One of your problems you might have is, usually you don’t prepare your financial statements until the second to fourth week of the following month. You could be losing money weekly for the first two or three months, make money, but in the end be losing money for the previous 6 weeks and not find out until the next month. In that, you need to develop a flash report or dashboard.
How do you know if you have a good accounting system?
1. You’re able to close the books within 2 weeks of Month End (ME).
If you can close within a week to 10 days, that’s good. Great is 3 days or less.
2. Have less than 10 adjusted journal entries at Year End (YE).

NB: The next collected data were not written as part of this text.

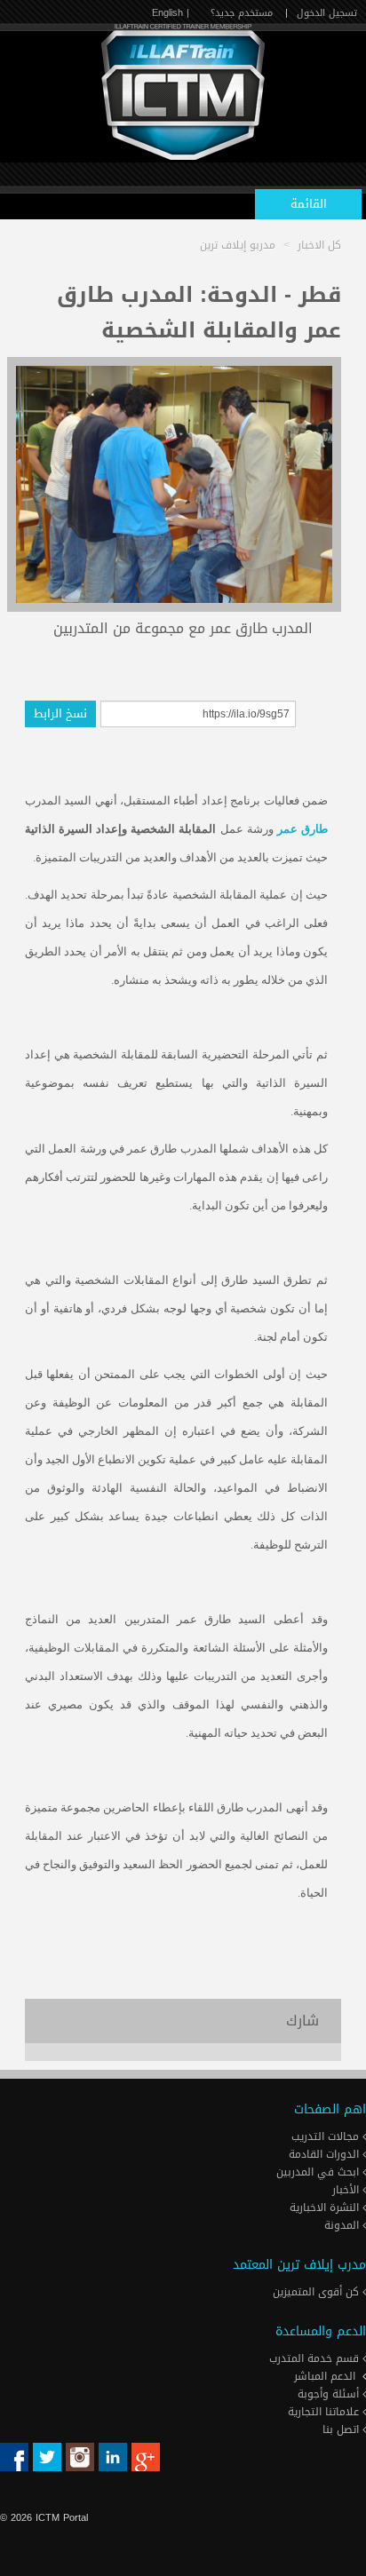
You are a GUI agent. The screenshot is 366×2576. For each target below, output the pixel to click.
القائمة (308, 204)
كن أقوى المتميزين (317, 2292)
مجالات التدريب (326, 2136)
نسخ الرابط (60, 713)
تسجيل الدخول (327, 13)
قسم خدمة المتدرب (315, 2358)
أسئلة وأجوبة (330, 2394)
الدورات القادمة (325, 2154)
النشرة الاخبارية (326, 2207)
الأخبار (347, 2190)
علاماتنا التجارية (325, 2411)
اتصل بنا (342, 2429)
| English (170, 13)
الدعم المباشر (324, 2376)
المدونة (343, 2225)
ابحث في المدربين (319, 2172)
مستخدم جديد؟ (242, 13)
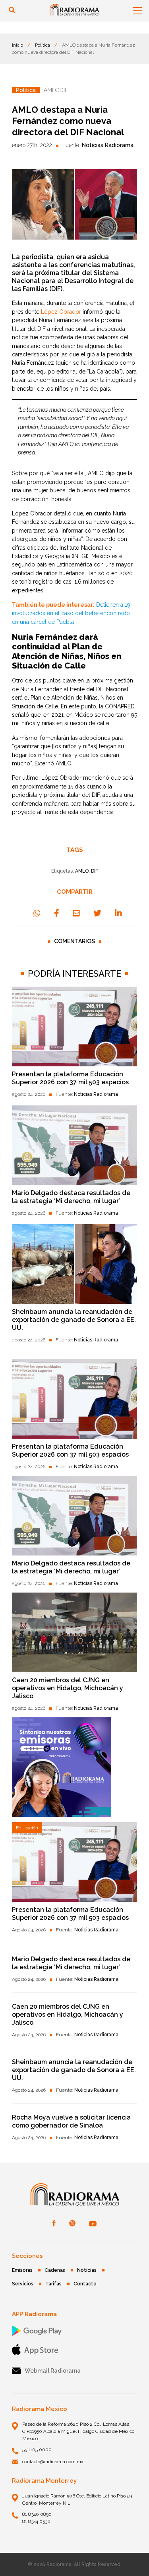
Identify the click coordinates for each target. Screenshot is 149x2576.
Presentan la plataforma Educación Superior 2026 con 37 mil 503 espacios (70, 1078)
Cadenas (55, 2270)
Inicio (17, 45)
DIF (94, 871)
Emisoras (22, 2270)
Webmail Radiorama (53, 2371)
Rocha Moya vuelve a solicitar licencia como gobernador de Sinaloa (71, 2121)
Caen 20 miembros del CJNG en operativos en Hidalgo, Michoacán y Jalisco (67, 1688)
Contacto (85, 2284)
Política (42, 45)
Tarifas (53, 2284)
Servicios (22, 2284)
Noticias (87, 2270)
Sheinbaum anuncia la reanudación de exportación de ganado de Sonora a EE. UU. (74, 1319)
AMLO (82, 871)
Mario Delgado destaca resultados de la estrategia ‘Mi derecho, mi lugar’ (71, 1197)
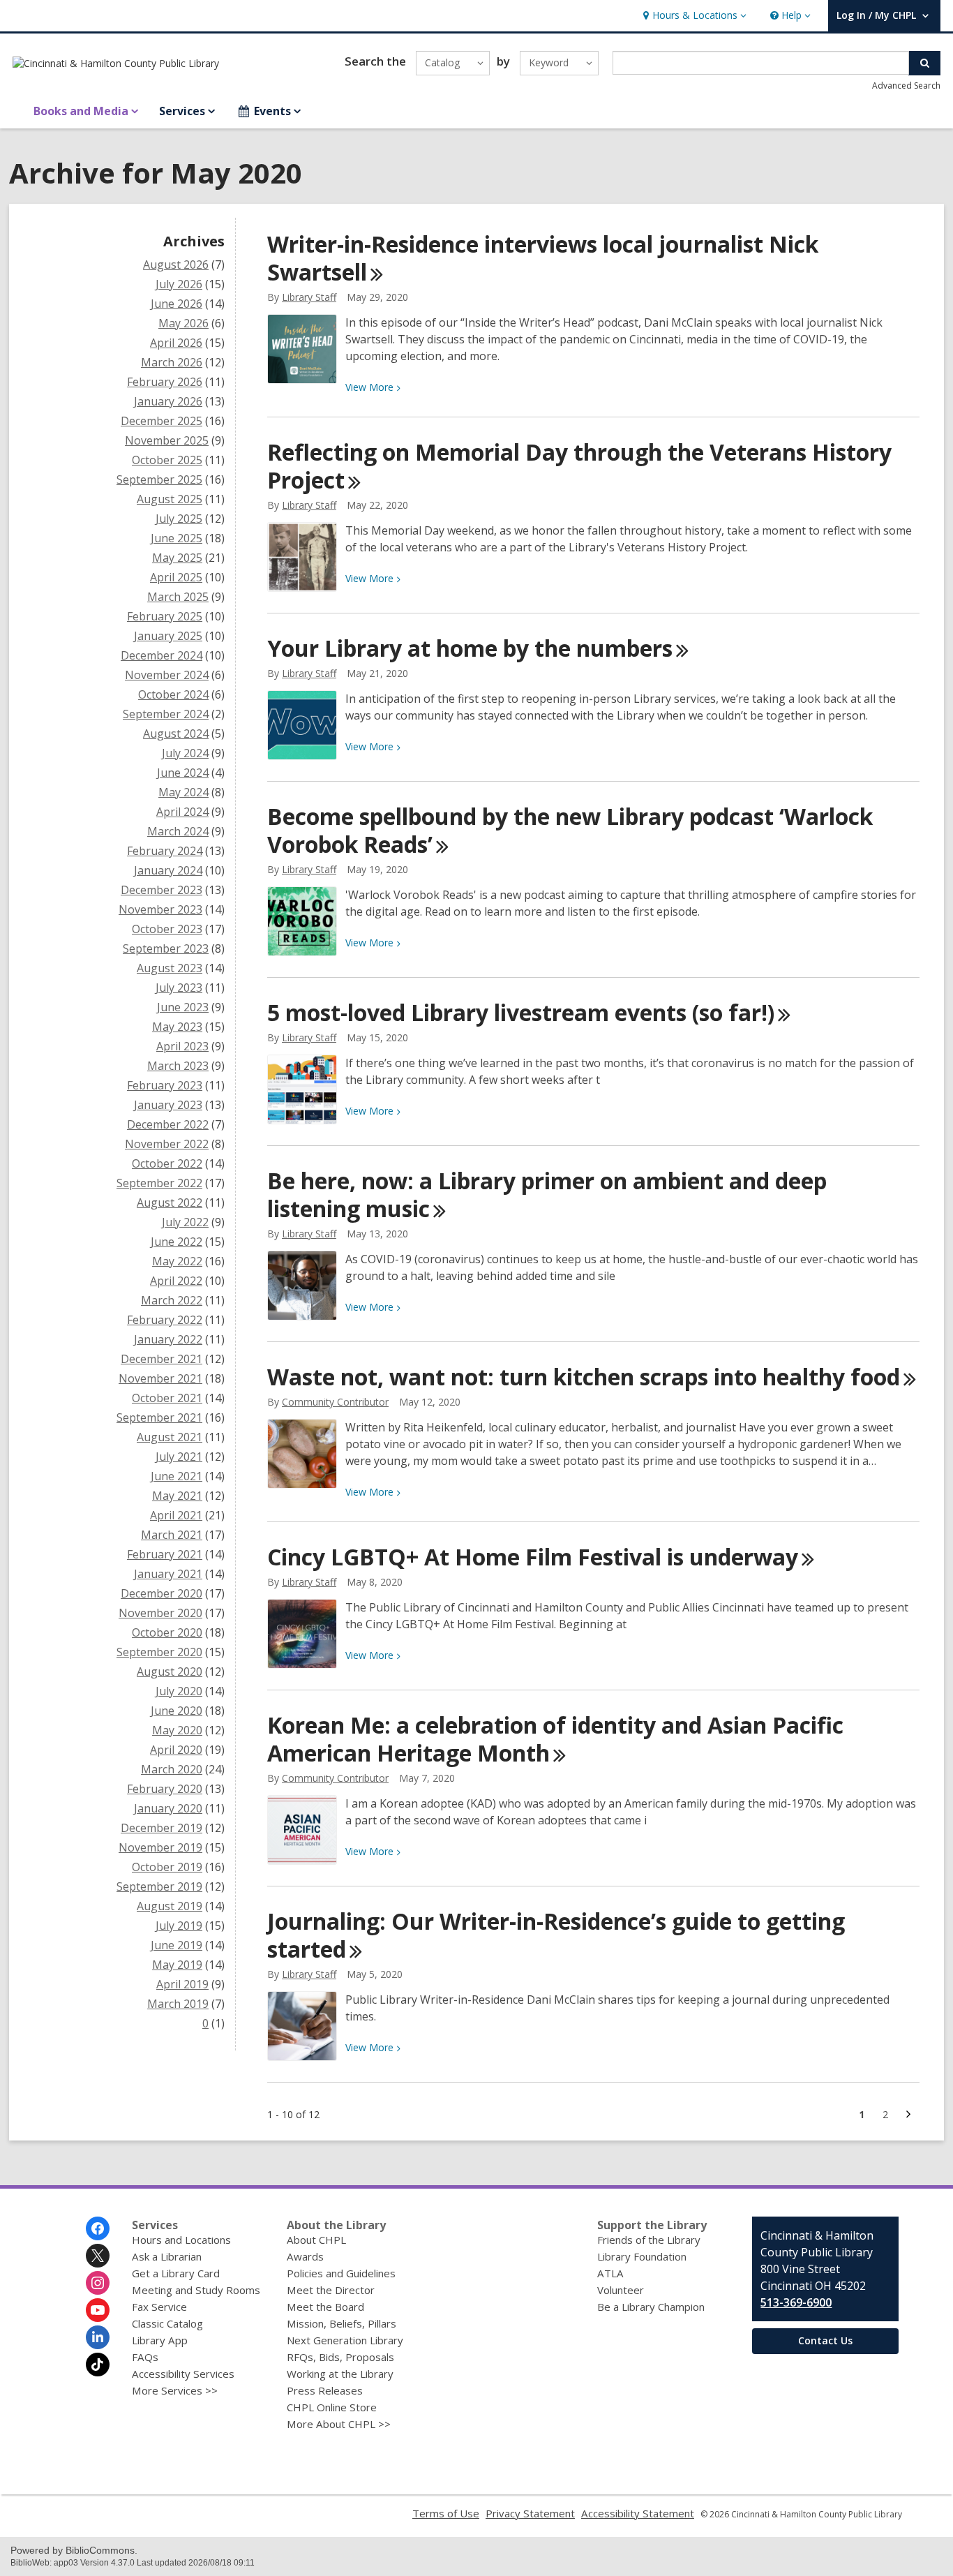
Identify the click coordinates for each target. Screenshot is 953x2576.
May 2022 (177, 1261)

This tells us a lot that you’re not having to clean up a bunch of journal entries.
3. Be 95+% accurate on your Profit and Loss Statement.
The trade-off you’ll have on organizing the accounting system is accuracy vs. timing. If you give your accountants 4 weeks to provide financial statements after a month-end, and they don’t have to finish it for 4 more weeks, they can make them very accurate. If you give them 6 months, it will be dead-solid perfect. That’s why most auditors don’t come in 2-3 months after year-end, because they can look at transactions on both sides and make sure you put the right things in the right bucket.
Conversely, as a financial leader and operator, a month to two months seems too late. You’ll be looking too much through your back mirror when most CEOs are three months ahead of where they are today. Accuracy is a major tradeoff in this relationship, because a financial statement done in three days won’t be 99% accurate compared to six months of work.
The question you have to ask yourself is: Does it matter? Other than the year-end statement, the purpose of a financial statement is to help you make decisions going forward – to help you look through the windshield rather than the rear-view mirror. If you’re four weeks behind, the CEO is already a month or two down the road.
That’s why we tend to prefer closing quicker with less accuracy, often where you have to get the management team to buy the same idea. In the end, it rolls from one month to the next.